Inland Valley Daily Bulletin

She loved me tender, did my darling Mom

- Email Patricia Bunin at patriciabu­nin@sbcglobal. net. Follow her on Twitter @PatriciaBu­nin and at PatriciaBu­nin.com.

It is a Jewish custom when someone dies to say, “May his/her memory be for a blessing.”

We were lucky to have my mother with us until she was 101. In honor of her 105th birthday, I am sharing one of my favorite Mom stories. For a Jewish woman from the Bronx, raising her children in the South, she could become surprising­ly inventive in a crisis.

Here’s what happened during a grocery shopping trip with my mother:

As I came out of the supermarke­t, a car came screeching to a stop and grazed me, sending the groceries from my sack sprawling down the boulevard. My mother, still inside the supermarke­t, heard the noise and came running with my baby brother in tow.

Maternal instinct, she would tell me later, told her the tires she heard were screeching for me.

I had taken the first grocery bag and left mom in the market, still shopping, while I started the 10-block walk home to study for my junior high final exam the next day.

Lying in the street, I remember seeing the milk carton on its side and thinking the milk would go bad in the sun. I watched an orange roll under a passing car.

In the back of a police car en route to the hospital, Mom put one arm around me and held my 3-year-old brother with the other.

I was crying more from being scared than actually being in pain. But I was shocked out of my tears when my ladylike mother belted out, “You Ain’t Nothin’ but a Hound Dog … .”

To say my mother was not )an Elvis fan would be an understate­ment, but she knew her daughter well enough to know what would soothe her.

“What’s the next verse?” Mom asked. Minutes later, her bruised preteen daughter is singing, “Well, you ain’t never caught a rabbit and you ain’t no friend of mine!”

The nice policeman driving the car was laughing. My baby brother was asking for the candy bar that Mom left in the shopping cart when she raced out of the market. And I was joining my mother in a duet about a hound dog.

“Let’s see what we can do to make you feel better, young lady,” the ER doctor said, smiling at me.

“She likes Elvis music,” my mother offered.

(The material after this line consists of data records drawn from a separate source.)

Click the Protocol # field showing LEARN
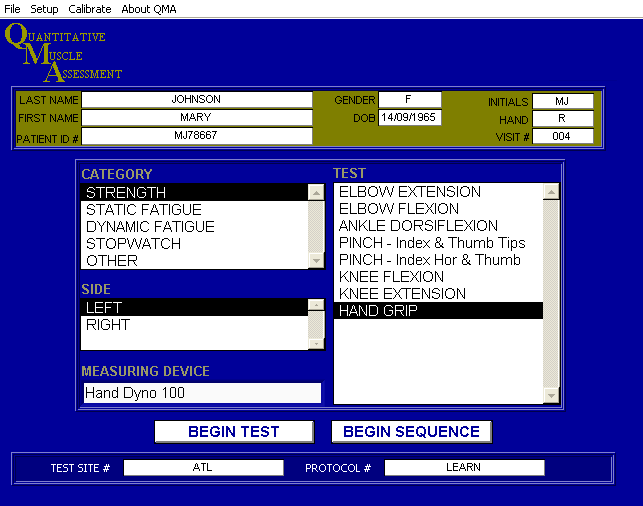 [x=464, y=467]
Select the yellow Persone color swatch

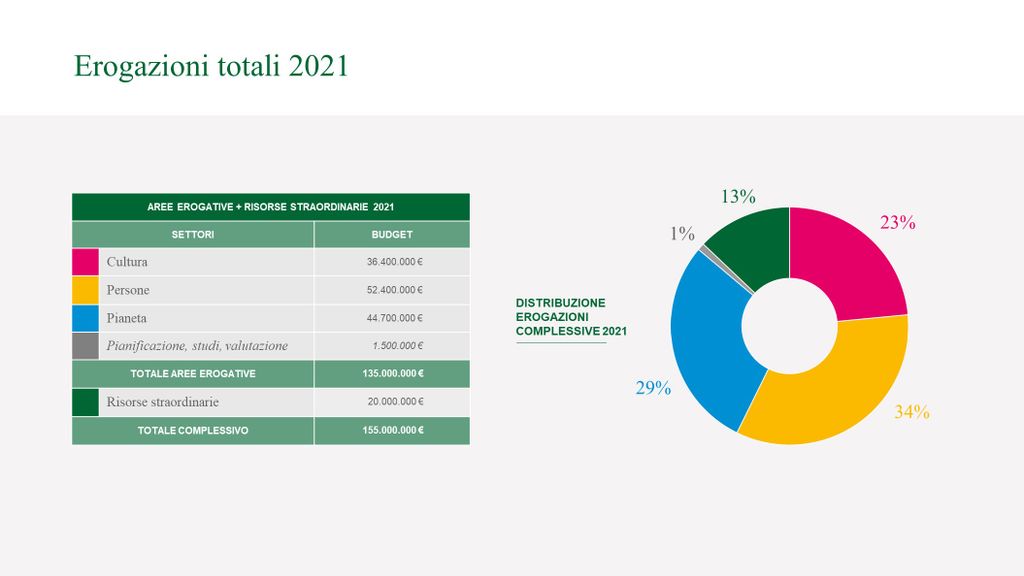coord(85,290)
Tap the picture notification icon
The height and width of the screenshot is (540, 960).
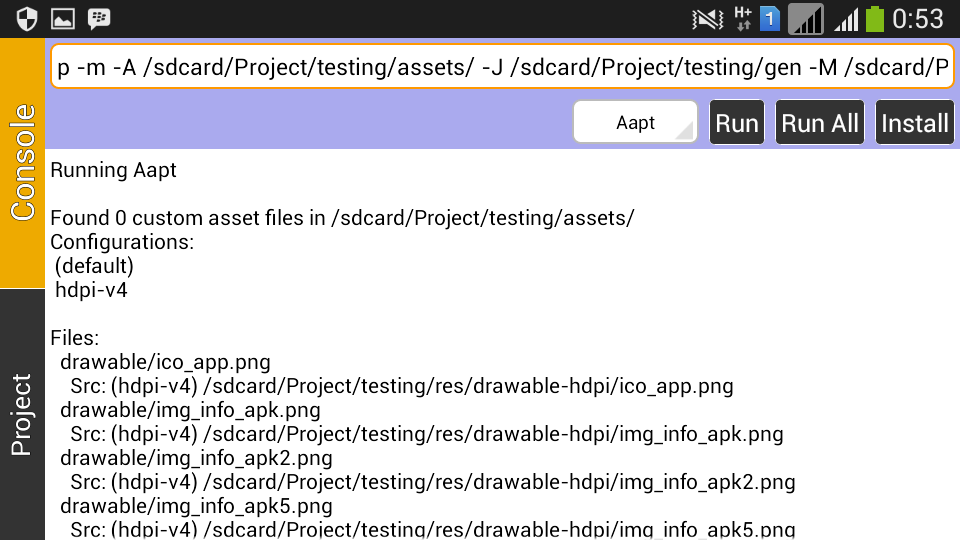[x=62, y=18]
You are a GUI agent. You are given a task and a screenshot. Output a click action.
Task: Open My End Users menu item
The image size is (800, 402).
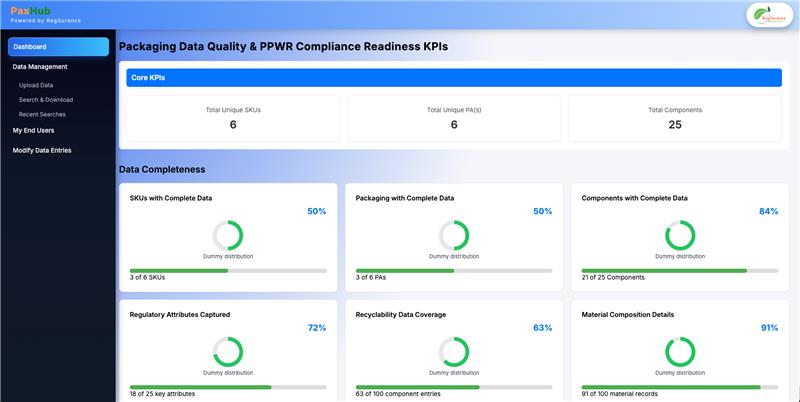(x=34, y=130)
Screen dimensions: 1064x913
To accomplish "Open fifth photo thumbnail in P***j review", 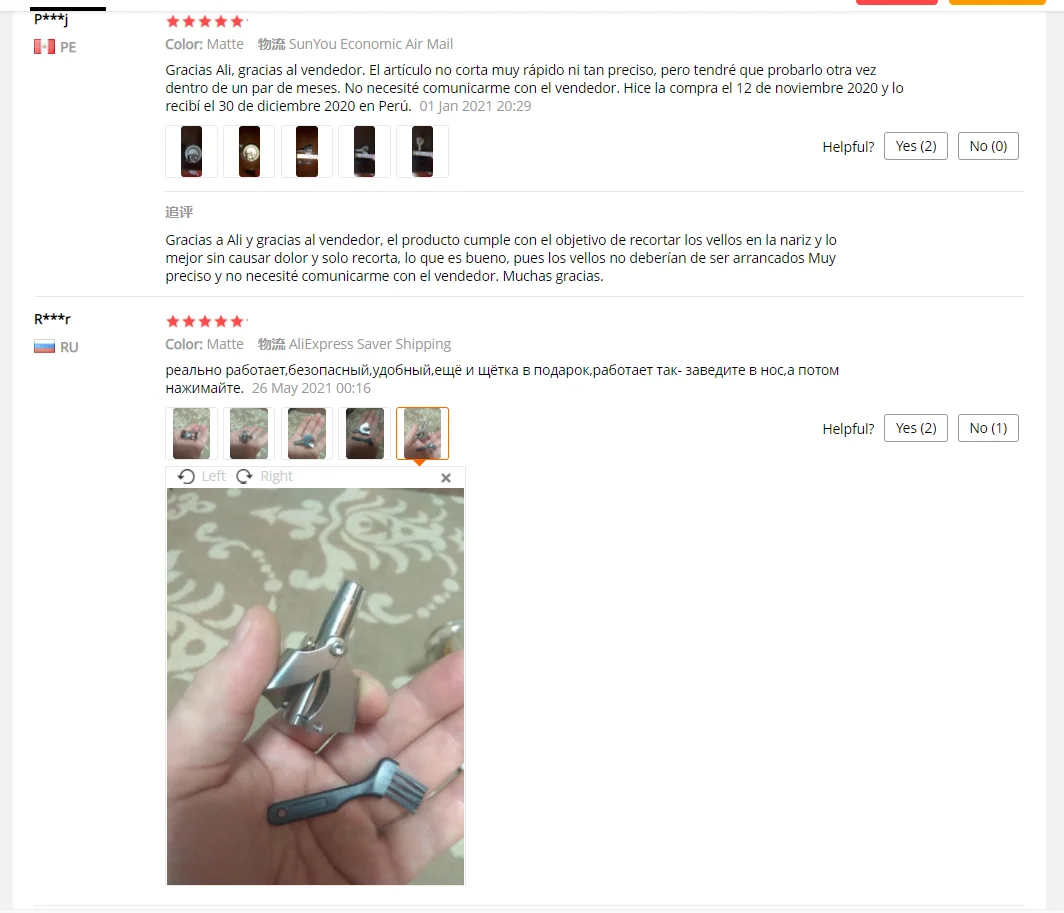I will [422, 151].
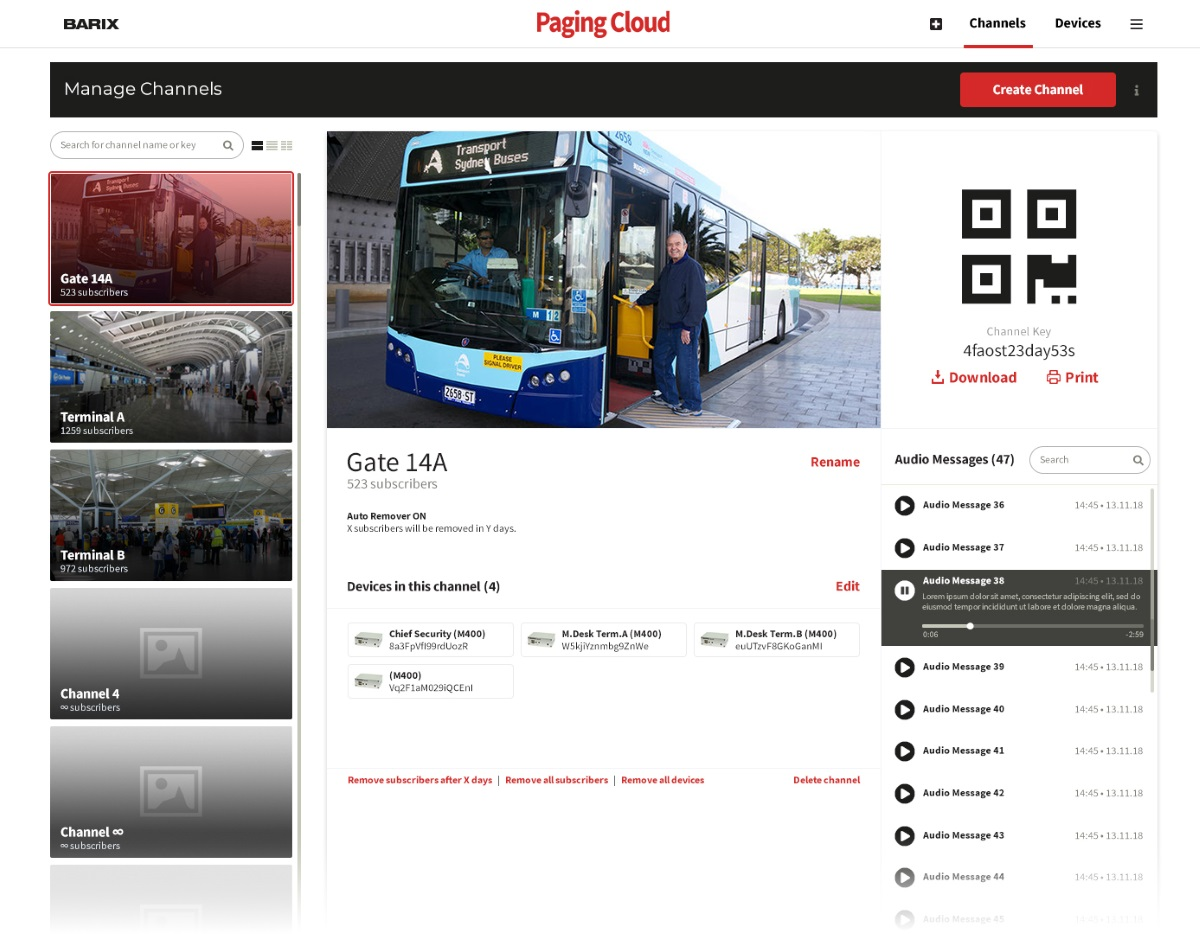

I recovered from my hip contusions (and even learned what a contusion is) and was Queen of the May for the next few days. Mom, newly minted rock star, pampered me with Elvis music on my 45 RPM record player and my favorite meals in bed. And, I’m pretty sure I heard her singing in the kitchen while she cooked, “You ain’t nothin’ but a hound dog … .”

Your memory continues to be a blessing, Mom.